▶ _ИСХОДНЫЙ ТЕКСТ_
++++++

Машина несется по извилистой ночной дороге. Свет фар вырывает из темноты то саму ленту шоссе, то окрестные поля, то деревья, которыми обсажены обочины. При этом на мгновения стволы высвечиваются так четко, что становятся видны все изгибы и извилины узоров коры на каждом из деревьев. Возникает ощущение, что ты попал в больничную палату, если не в операционную – так ярко и контрастно высвечены придорожные кусты и стволы деревьев. Впрочем, в следующую секунду «операционная» погружается во мрак и пропадает в ночи где‑то за задним бампером машины, а сам автомобиль продолжает нестись вперед, вырывая фарами из темноты все новые и новые участки дороги и окружающего ландшафта.

Машин на шоссе мало, лишь изредка на встречной полосе сверкают фары машин, так же стремительно несущихся в противоположном направлении прочь из ночной тьмы, от приборной панели по салону расходится едва заметное красновато‑фиолетовое свечение. Неожиданно впереди в разрыве между деревьями появляется залитое ярким светом пятно: это заправочная станция, последняя по времени – перед наступлением ночи и в пространстве – перед тем, как дорога нырнет из полей и перелесков в густую лесную чащу. «Заправка» (1940). Управляющий станцией вышел из вагончика дежурного оператора, чтобы проверить показания счетчика одной из колонок. Помещение заправочной станции освещено ярко, как днем. Это видно по вырывающемуся через открытую дверь лучу света. Там, внутри, скорее всего, играет радио, вдоль стен выстроились канистры с маслом и стеллажи со сладостями, журналами, дорожными картами и тряпками для протирки окон.

 

 

Эдвард Хоппер. Бензоколонка, 1940 г.

 

«3аправка», как и «Кафе‑автомат», – картина, написанная тринадцатью годами раньше, – изображает оторванность от остального мира и одиночество. При этом по воле художника одиночество и изолированность вновь оказываются не мрачными и давящими, а скорее пронзительно заманчивыми, привлекательными, пусть даже и мучительно горькими. Откуда‑то из глубины, с правой стороны холста, на зрителя, как туман, наползает пелена ночной темноты. С другой стороны к шоссе подступила непреодолимая стена ночного, непроницаемо‑темного леса. Заправочная станция – словно последний сторожевой форт на границе чужого и неведомого царства ночной мглы. Именно здесь, в таком уединенном, забытом богом, месте людям гораздо легче почувствовать себя близкими друг другу, чем где‑нибудь в шумном перенаселенном городе при свете дня. Кофейные автоматы и журналы – эти символы маленьких человеческих слабостей, желаний и проявлений тщеславия – противопоставляются огромному нечеловеческому внешнему миру – милям и милям ночного леса, тишину которого время от времени нарушают лишь шелест листвы да похрустывание веток под лапами пробирающихся сквозь темноту медведей и лис. Как‑то по‑иному – более трогательно и душевно – воспринимается и отпечатанный кричащими ярко‑розовыми буквами на обложке одного из журналов призыв следовать моде и непременно красить ногти этим летом в актуальный сиреневый цвет. С такой же теплотой воспринимается и рекламная вывеска над кофейным автоматом, столь же настойчиво приглашающая вкусить аромат свежесмолотых кофейных зерен. Здесь, на границе света и тьмы, на последней остановке перед марш‑броском через бескрайний ночной лес как‑то острее чувствуется то, что объединяет нас с другими людьми, чем то, что нас с ними разделяет.

++++++

▶ _ИСХОДНЫЕ ДАННЫЕ_
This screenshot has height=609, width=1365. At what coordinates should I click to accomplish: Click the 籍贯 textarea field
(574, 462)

++++++

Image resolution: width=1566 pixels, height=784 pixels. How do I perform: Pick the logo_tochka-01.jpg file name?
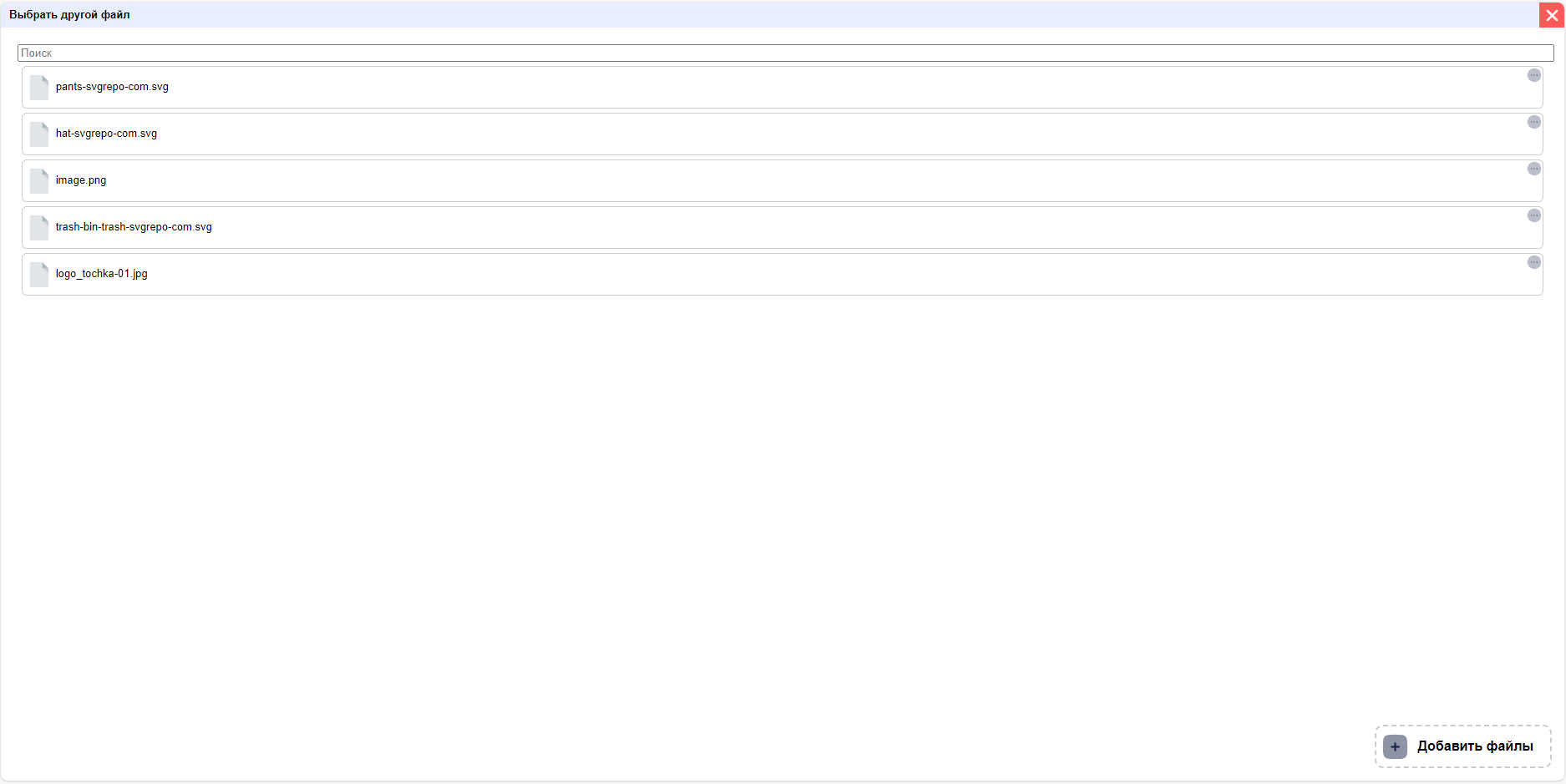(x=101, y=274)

++++++

▶ _ТРЕБОВАНИЯ_
[1] Судя по тексту о картине Хоппера «Заправка», на сколько лет раньше неё было написано «Кафе‑автомат»?
[2] Продолжи текст о картине «Заправка», начиная сразу после его последнего предложения.

▶ _ОЖИДАЕМЫЕ ОТВЕТЫ_
[1] На тринадцать лет раньше.

[2]
 

7

 

Привлекали Хоппера и поезда. Его завораживала атмосфера полупустых купе и вагонов, тишина, царящая внутри их, в то время как снаружи колеса ритмично отсчитывают все новые и новые стыки рельсов. Пейзаж, разворачивающийся за окном под этот монотонный аккомпанемент, погружает пассажира в расслабленно‑задумчивое состояние, в котором мы оказываемся склонны размышлять над тем, о чем не стали бы думать в другой, более привычной и спокойной, обстановке. Женщина, изображенная на картине «Купе С, вагон 293» (1938), находится именно в таком состоянии: она вроде бы и читает книгу, но в то же время ее взгляд, похоже, время от времени отрывается от страницы, обегает внутреннее пространство вагона и задерживается на пейзаже за окном.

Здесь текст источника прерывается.